(Extracted data entries)
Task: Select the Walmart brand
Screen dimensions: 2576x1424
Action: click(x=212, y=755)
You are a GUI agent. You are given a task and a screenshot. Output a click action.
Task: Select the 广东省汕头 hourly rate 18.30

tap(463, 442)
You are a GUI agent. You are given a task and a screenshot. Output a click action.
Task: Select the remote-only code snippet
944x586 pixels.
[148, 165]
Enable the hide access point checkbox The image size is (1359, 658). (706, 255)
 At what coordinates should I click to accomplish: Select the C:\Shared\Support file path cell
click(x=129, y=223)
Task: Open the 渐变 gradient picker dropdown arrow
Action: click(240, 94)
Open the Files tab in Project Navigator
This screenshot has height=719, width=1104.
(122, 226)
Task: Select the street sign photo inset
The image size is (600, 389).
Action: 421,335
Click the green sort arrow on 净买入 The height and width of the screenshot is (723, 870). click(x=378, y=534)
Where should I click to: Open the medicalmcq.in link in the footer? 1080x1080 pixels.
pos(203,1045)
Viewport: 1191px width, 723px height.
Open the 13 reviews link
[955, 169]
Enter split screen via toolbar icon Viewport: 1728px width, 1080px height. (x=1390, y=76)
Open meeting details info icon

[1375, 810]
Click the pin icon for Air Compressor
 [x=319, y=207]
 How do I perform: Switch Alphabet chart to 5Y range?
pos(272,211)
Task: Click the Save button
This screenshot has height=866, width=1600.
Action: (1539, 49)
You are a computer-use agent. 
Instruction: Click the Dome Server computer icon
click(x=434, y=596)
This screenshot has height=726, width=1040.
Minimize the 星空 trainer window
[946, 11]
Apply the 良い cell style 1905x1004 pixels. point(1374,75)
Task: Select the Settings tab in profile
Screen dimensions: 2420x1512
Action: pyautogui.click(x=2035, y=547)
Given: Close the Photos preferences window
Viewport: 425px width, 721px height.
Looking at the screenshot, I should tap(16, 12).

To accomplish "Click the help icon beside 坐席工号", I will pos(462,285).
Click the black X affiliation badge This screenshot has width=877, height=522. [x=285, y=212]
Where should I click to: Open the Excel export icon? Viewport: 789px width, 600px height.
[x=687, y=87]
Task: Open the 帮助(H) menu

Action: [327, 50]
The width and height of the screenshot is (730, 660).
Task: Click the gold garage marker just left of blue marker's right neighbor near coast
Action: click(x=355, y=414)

Your objective: Extract every line in the data above that contains the string "Viewport", matching case exactly.

The output:
Viewport: 1191px width, 723px height.
Enter split screen via toolbar icon Viewport: 1728px width, 1080px height. (x=1390, y=76)
Viewport: 425px width, 721px height.
Where should I click to: Open the Excel export icon? Viewport: 789px width, 600px height.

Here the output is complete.